Ce risque serait effectif si nous laissions se constituer sans la dénoncer l’utilisation des fiches par la systématisation accentuée des leçons et des devoirs, et pour un plus complet asservissement de l’enfant à l’enseignement scolastique prévu et préparé par les adultes. Mais si on est persuadé des nécessités nouvelles de notre pédagogie telles que nous les avons aujourd’hui démontrées ; si l’on sait s'habituer progressivement à sentir le pouls des enfants et à stimuler leur vie, alors les fiches s’avéreront, comme un des outils essentiels de l’Ecole moderne au service de l’enfant, en liaison intime avec le complexe de la vie qui reste la plus sûre des éducatrices.

C. FREINET.

P. S. — On nous a posé aussi la question de savoir s’il n’y aurait pas avantage à encourager les enfants à se constituer un fichier personnel qui doublerait et compléterait dans une certaine mesure le fichier de 1a classe.
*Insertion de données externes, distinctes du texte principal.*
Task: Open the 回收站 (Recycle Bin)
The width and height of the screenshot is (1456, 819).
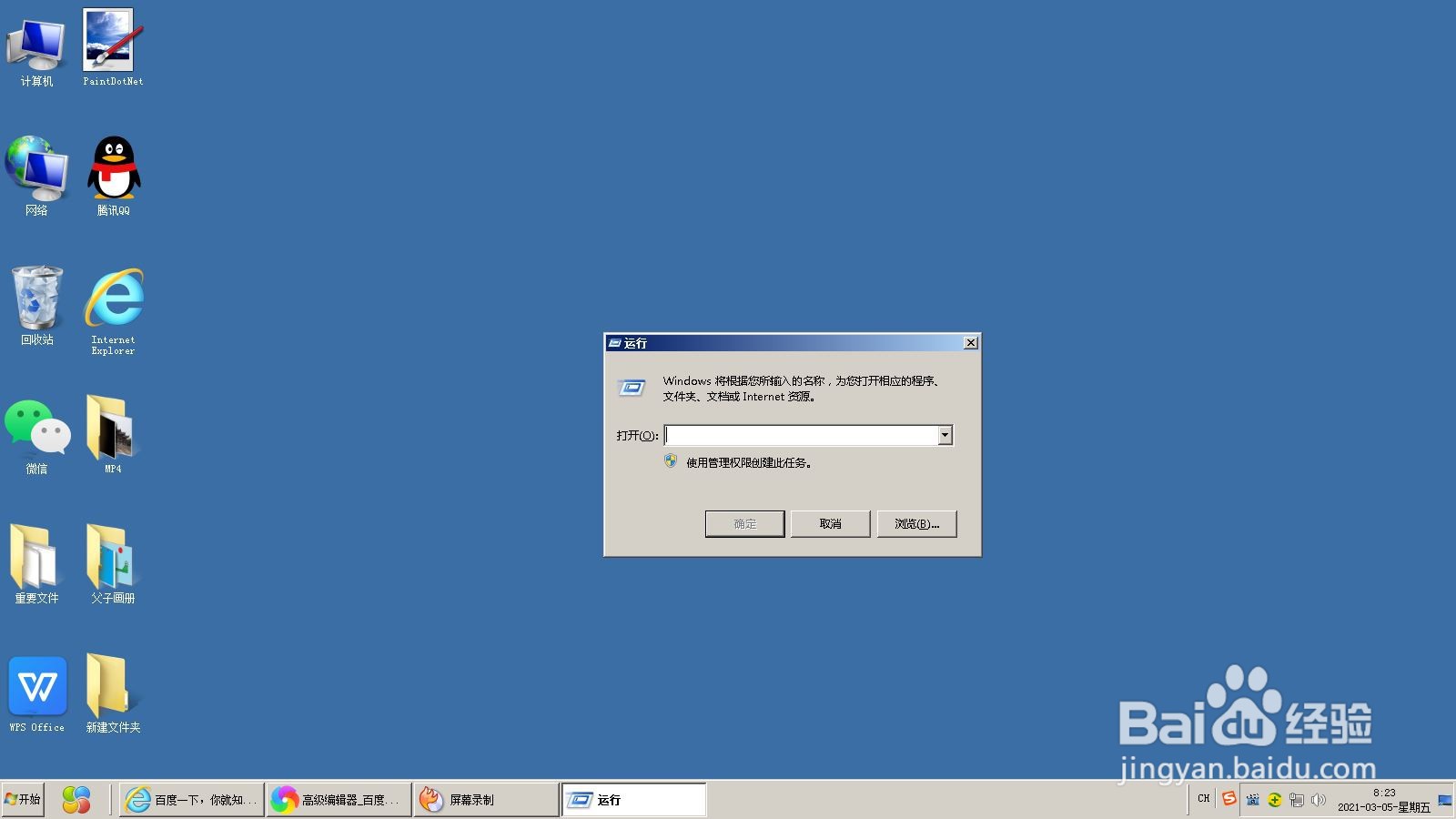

Les enfants ont incontestablement le goût de la collection, dont l’engouement pour les collections de timbres est une des caractéristiques de notre époque. Quelle forme pourrait prendre ce fichier personnel ? Aurons-nous des collections de vignettes ou des documents collés sur fiches 13,5 x 21 et encastrées dans notre reliure mobile ? Les expériences à venir feront cette mise au point. Mais il faut attendre que soient revenues les conditions matérielles qui les permettent : papier à volonté, reliure invisible à prix abordable, perforateur. L’ingéniosité de nos adhérents fera le reste.

Nous avons tout de même fait du chemin depuis le jour où, à Besançon, en 1929, nous décidions la première édition du fichier. Nous sommes aujourd’hui assez nombreux et suffisamment décidés pour parfaire l’œuvre entreprise. — C. F.